Since they immigrated, the family has remained in one area right on the border of Illinois and Indiana. We have all the old church records about the actual Ruppel who came here, and some odds and ends about his wife as well. Using these records, we took a day trip to the areas to see what we could find out.
First, we went to a Ruppel Café in Frankfurt. We thought it was a good place to start the day! The owner and his wife were pretty amused with us, and he even went home to fetch a family tree he had. We found our own names and some outdated residence addresses in the book, which was from the 90s. He also showed us his family tree drawn on a large sheet of paper. But unfortunately their family didn't cross paths with ours, at least not according to the information he had.

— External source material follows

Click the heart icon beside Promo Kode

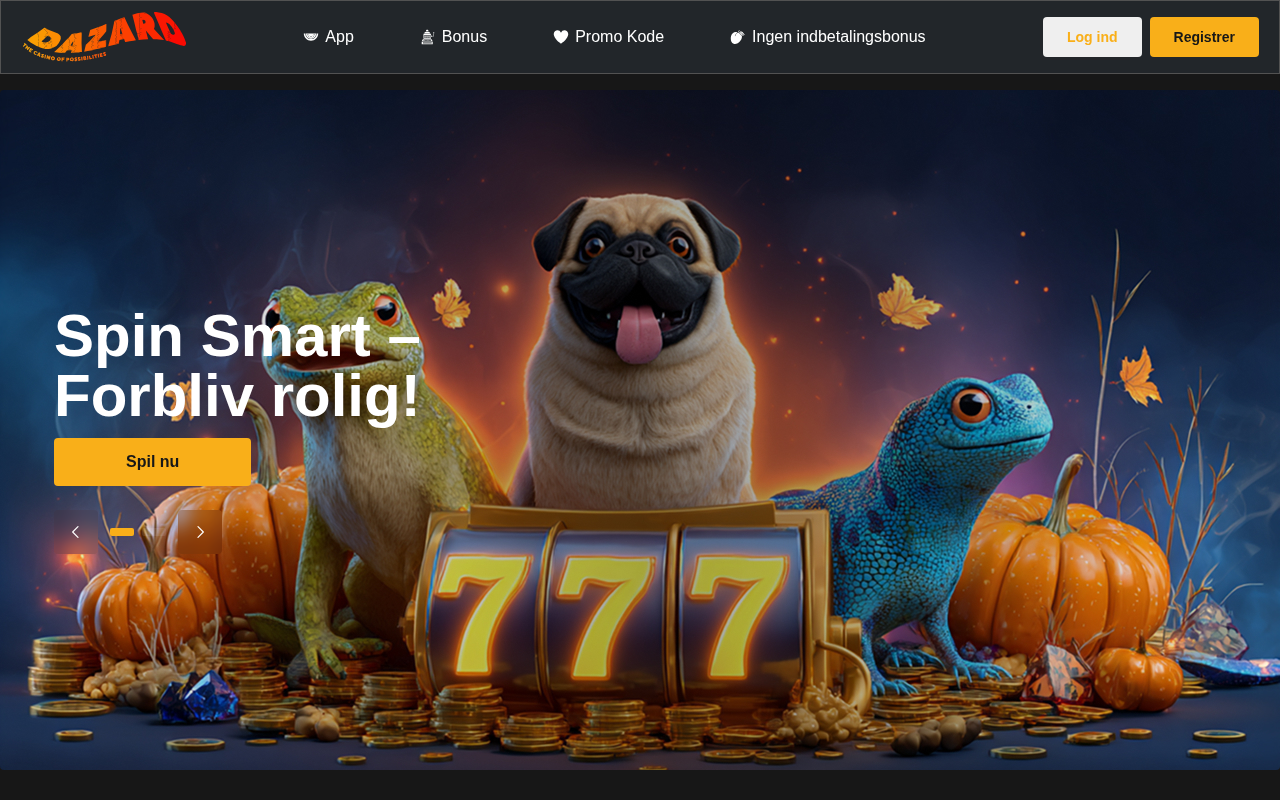pyautogui.click(x=561, y=37)
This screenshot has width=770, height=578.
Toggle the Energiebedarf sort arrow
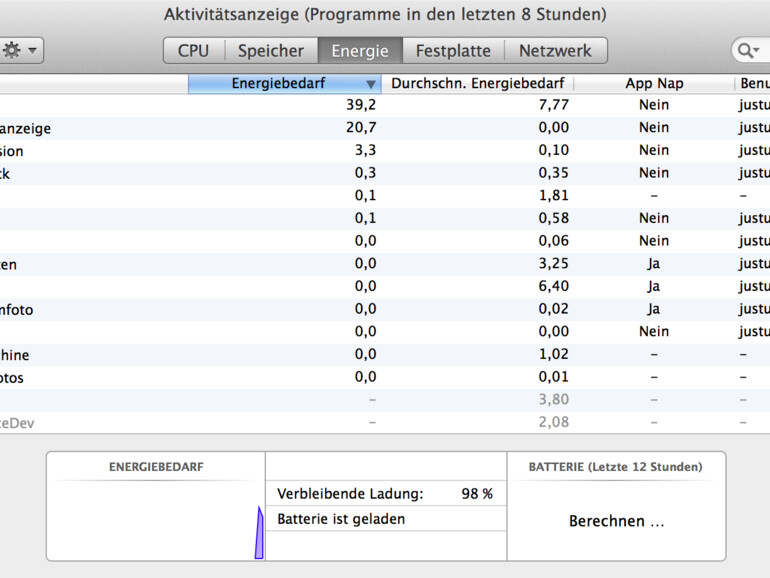[371, 85]
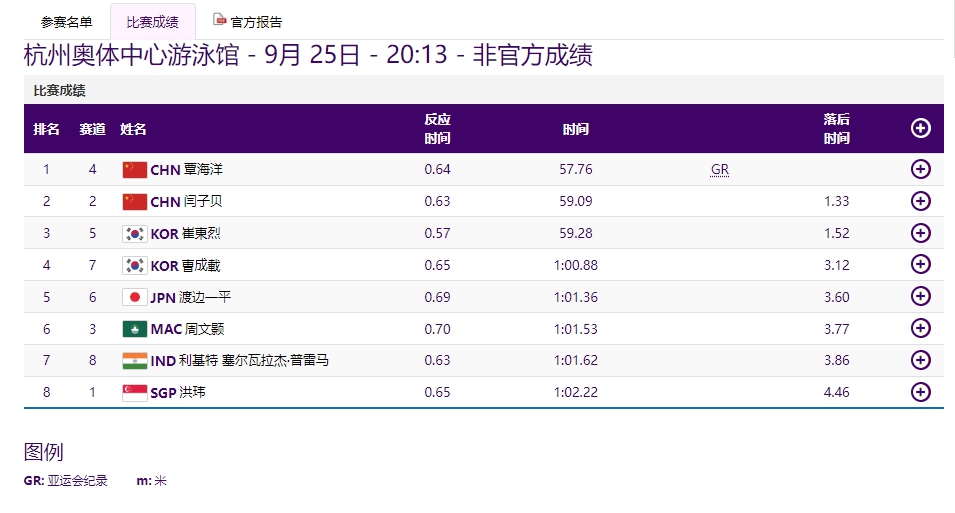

Next, we stopped in a church in Flieden and talked to a priest. He became quite interested once we asked about a previous priest at that church from the 19th century. He took us out to the cemetery and said we were welcome to walk around, and gave us the phone number of a man who chronicles families as a hobby.
After that, we drove to Laugendorf, the alleged birthplace of our ancestor. However, no one in this tiny farming community had heard the name; it seems the Ruppels were either gone for many generations, or hadn't been there at all.

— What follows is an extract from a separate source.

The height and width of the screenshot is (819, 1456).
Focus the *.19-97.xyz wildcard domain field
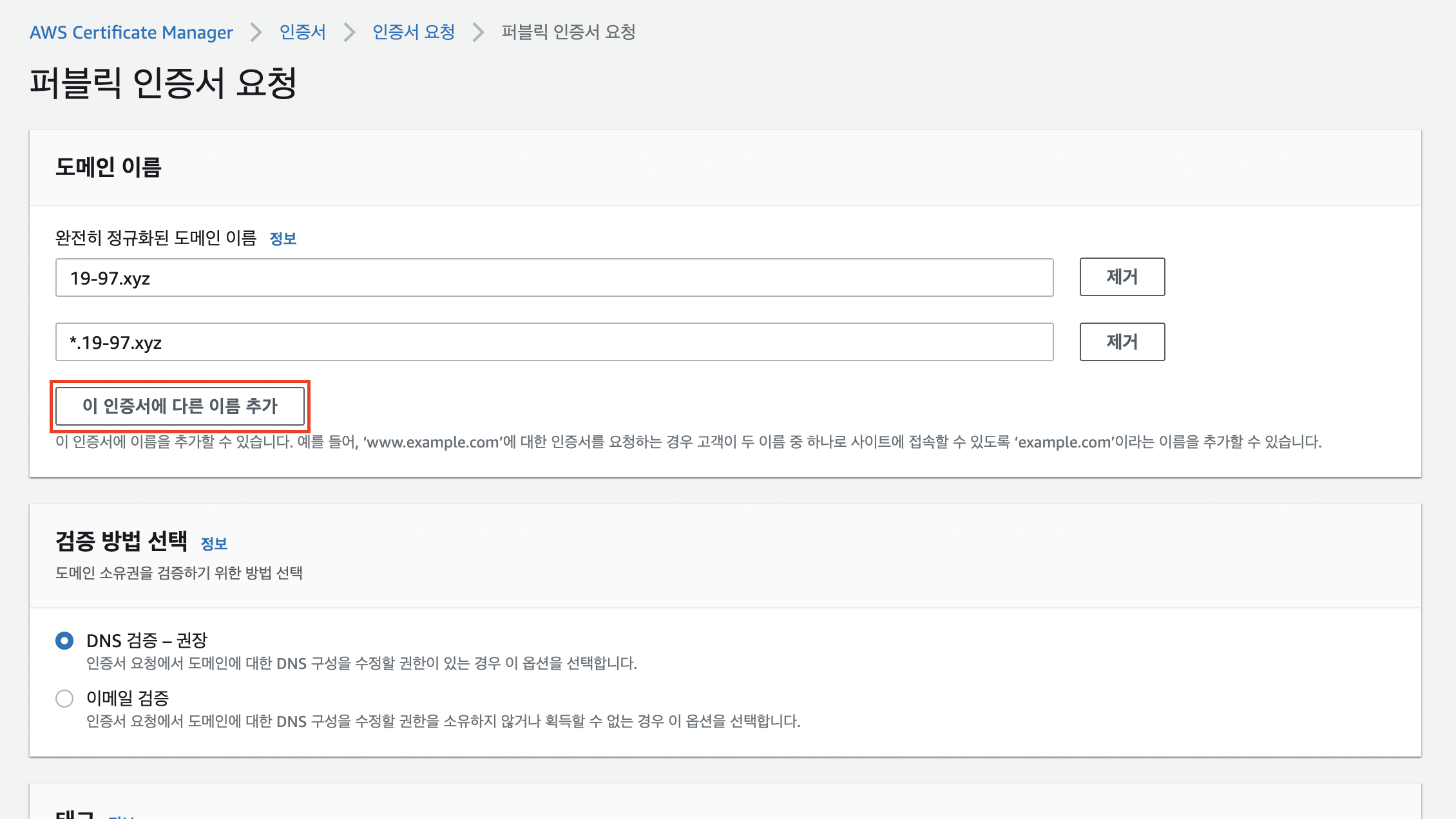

Finally, we drove to Steinbach, the hometown of our ancestor's wife. Here we actually found quite a bit of information about her side of the family. By randomly asking folks who were doing yardwork or taking walks outside, we found ourselves directed to the house of another chronicling enthusiast.
Karin explained our situation and the man very intently wrote every detail down. He explained that his mother was really organizing everything, and it would be published in a book sometime in 2017. Her information about the wife matched ours almost perfectly, which all of us very happy. We got a glimpse of our family two generations further back than anyone ever knew, and she extended one branch of that family's tree by five generations!
We've since received the book and were proud to share the info with all the stateside Ruppels. It felt good to find out more about our roots and visit the places they left in search of a life in the US, especially since I'm the first in my family to move back to Germany!